Our aim is to summarize the story of the development of new evaporation strategies, point out current deficiencies and challenges, and lay out future research directions to hasten the practical application of the DSSG purification technology.

Lei Miao, Professor, Shibaura Institute of Technology

Volumetric system is a groundbreaking approach through which this evolutionary story begins. Instead of bulk heating, this system uses a suspension of carbon nanoparticles or noble metals to absorb the solar energy, transfers heat to the water that surrounds these particles, and creates steam. While this process increases the absorbed energy of the system, it also results in significant heat loss.

Hence, to deal with this problem, the researchers developed the 'direct contact type' system, wherein a double-layer structure with different sizes of pores sheaths the bulk water.

The top layer containing larger pores acts as a heat absorber and vapor escape path, while the bottom layer containing smaller pores is utilized to transport the water up from the bulk to the top layer. In such a system, the contact between the water and the heated top layer is concentrated, and the loss of heat is decreased to approximately 15%.

This was followed by the 'indirect contact type' or '2D water path' system, which further reduced the loss of heat by preventing contact between the bulk water and the solar energy absorber. This led to the ultimate development of the '1D water path' system, which was motivated by the natural capillary-action-based water transport process that occurs in plants.

The new system provides an incredible evaporation rate of 4.11 kg m−2h−1, almost thrice the theoretical threshold, together with a heat loss of just 7%. The injection-control method comes next, wherein the regulated sprinkling of water as rain on the solar energy absorber enables its absorption in a way similar to that in soil.
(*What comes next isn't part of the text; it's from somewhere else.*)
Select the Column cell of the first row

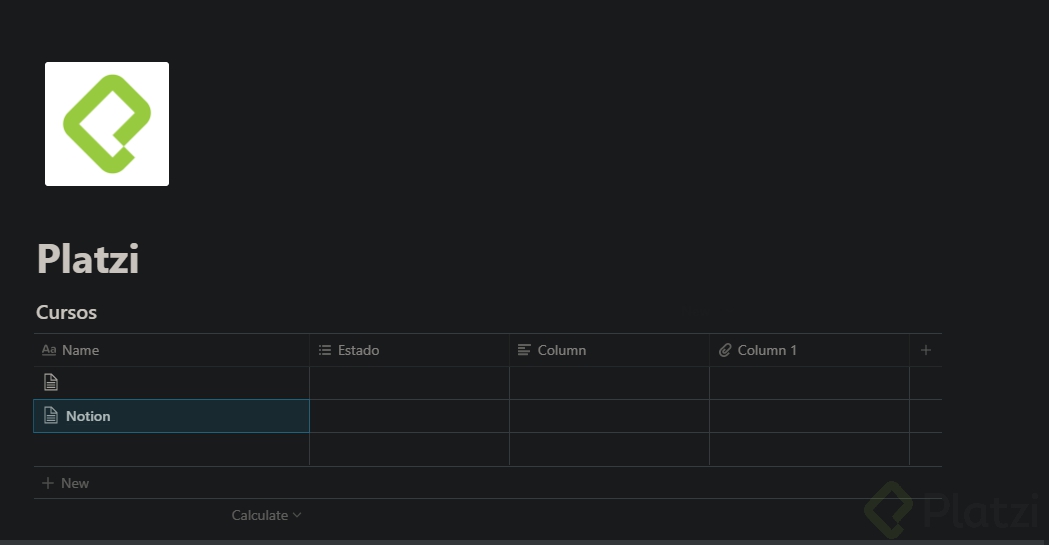click(x=609, y=382)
This leads to an evaporation rate of 2.4 kg m−2h−1 with 99% conversion efficiency from the sun’s energy to water vapor.

Simultaneously, strategies to gain more energy from the bulk water itself or from the environment and retain the latent heat from high-temperature steam, are being developed to enhance the evaporation rate.

Methods to decrease the energy needed for evaporation in the initial place are also being devised, like polyurethane sponge with carbon black nanoparticles, hydratable and light-absorbing aerogels and carbon dot (CD)-coated wood to hold the solar energy and the water to be evaporated.

There are many other similar design strategies and many more are to materialize. Several relevant problems—such as the durability of the materials, the collection of the condensed water and stability during outdoor use under changing wind and weather conditions—are yet to be tackled.

However, the speed at which work on this new technology is advancing renders it one to look forward to.

The path to the practical implementation of DSSG is riddled with problems. But given its advantages, there is a chance that it will be one of the frontrunning solutions to our growing drinking water scarcity problem.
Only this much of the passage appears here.